## Try it
From the article on Nasdaq and Seturion below, list every news publication it cites as a source of reporting.

Key Takeaway:
- Nasdaq connects European venues to Seturion for tokenized securities settlement.
- Partnership targets cross-market post-trade connectivity with strong regulatory oversight.
- Seturion supports fiat and on-chain cash; rollout starts with structured products.

Nasdaq has agreed to connect its European trading venues to Boerse Stuttgart Group’s Seturion, a digital platform for tokenized securities settlement across the EU. As reported by The TRADE, the partnership is designed to provide cross-market connectivity for post-trade processes while maintaining regulatory oversight. The move targets Europe’s fragmented post-trade infrastructure.
According to Boerse Stuttgart Group, Seturion is built as an open, pan‑European industry solution that supports public and selected private blockchains, allows assets to remain in a participant’s own wallet infrastructure, and supports fiat cash settlement and on‑chain cash options. The design aims to minimize friction and reduce operational complexity for tokenized securities settlement.
As reported by FinanzNachrichten, initial rollout centers on structured products, with additional asset classes expected as the model scales. Cash‑leg flexibility is integral to the setup. According to Societe Generale Germany, clients can settle either in central bank money or in stablecoins.
CoinDesk reports provider claims that settlement could complete in minutes and that post‑trade costs may fall by up to 90%, moving toward continuous operations as adoption and permissions allow. These are forward‑looking efficiency targets and depend on venue integration, liquidity, and supervisory approvals. Cointelegraph notes the architecture is being developed to align with MiFID II and the EU DLT Pilot Regime, keeping statutory oversight central to market operations.
Trade execution occurs on eligible venues, with trade details routed to Seturion for post‑trade processing. The platform coordinates the securities leg on supported networks and the corresponding cash leg through the chosen funding rail, aiming for timely settlement finality. Participants retain control of wallet infrastructure where supported, consistent with the provider’s design.
When central bank money is used, the cash leg can be funded via existing payment rails subject to bank and CSD arrangements. If on‑chain cash is selected, eligible stablecoins can be used to fund settlement in a synchronized process with the securities transfer. The choice of rail influences intraday liquidity management, reconciliation, and operational risk controls.
Clearing and risk controls remain anchored to European regulatory requirements. Under MiFID II and the DLT Pilot Regime, permissions define which entities may operate trading, settlement, or custody functions and how supervision is applied. In practice, this means governance, audit trails, and operational resilience must be designed into the workflow from order capture through finality.
Interoperability is a core objective: the design introduced above is intended to connect multiple venues, networks, and intermediaries. That approach targets today’s cross‑border fragmentation by offering a single post‑trade infrastructure layer while preserving oversight and trust standards. Real‑world progress will hinge on technical integration, participant adoption, and harmonization across national arrangements.
Reflecting this trajectory, said Roland Chai, President of European Market Services and Head of Digital Assets at Nasdaq: “Tokenisation presents a transformative opportunity to address inefficiencies in settlement and securities processing workflows, while preserving the trust, stability, and regulatory rigour that underpin well‑functioning markets.”

## Extracted data
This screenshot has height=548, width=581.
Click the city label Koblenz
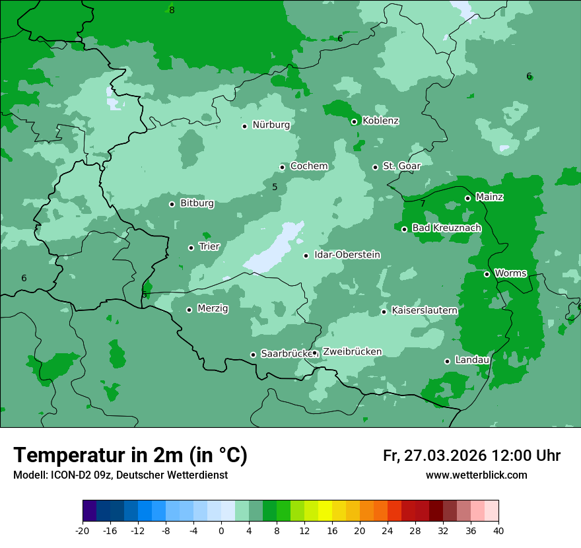[x=380, y=121]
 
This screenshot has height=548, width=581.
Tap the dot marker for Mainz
[x=467, y=198]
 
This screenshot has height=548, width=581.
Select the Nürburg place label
[x=271, y=125]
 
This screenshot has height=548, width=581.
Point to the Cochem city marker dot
[x=282, y=167]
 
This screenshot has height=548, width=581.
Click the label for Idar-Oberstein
[x=347, y=255]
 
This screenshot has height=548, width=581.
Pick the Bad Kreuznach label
[x=446, y=228]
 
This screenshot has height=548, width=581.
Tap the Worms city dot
[x=487, y=274]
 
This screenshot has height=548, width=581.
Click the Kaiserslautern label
[x=424, y=310]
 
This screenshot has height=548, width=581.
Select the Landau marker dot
[x=447, y=361]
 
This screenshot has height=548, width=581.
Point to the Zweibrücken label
[x=352, y=352]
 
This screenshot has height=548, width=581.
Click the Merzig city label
[x=213, y=308]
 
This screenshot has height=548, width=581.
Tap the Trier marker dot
[x=191, y=248]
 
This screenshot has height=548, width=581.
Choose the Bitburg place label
[x=197, y=203]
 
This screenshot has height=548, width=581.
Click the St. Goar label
[x=401, y=166]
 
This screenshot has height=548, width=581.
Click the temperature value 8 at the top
[x=172, y=10]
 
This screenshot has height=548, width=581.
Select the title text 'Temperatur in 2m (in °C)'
[x=130, y=456]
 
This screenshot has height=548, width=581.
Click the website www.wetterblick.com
[x=476, y=475]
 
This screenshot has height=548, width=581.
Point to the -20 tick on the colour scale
[x=83, y=530]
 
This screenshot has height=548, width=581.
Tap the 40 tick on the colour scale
[x=498, y=530]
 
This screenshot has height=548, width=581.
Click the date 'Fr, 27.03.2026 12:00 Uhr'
[x=471, y=456]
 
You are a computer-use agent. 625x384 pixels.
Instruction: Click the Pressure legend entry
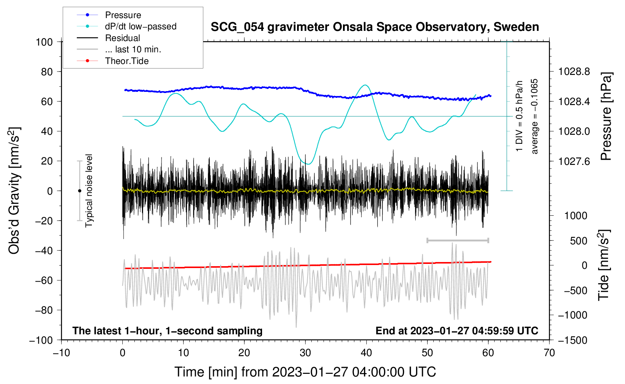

## Reply
The TRADE, FinanzNachrichten, CoinDesk, Cointelegraph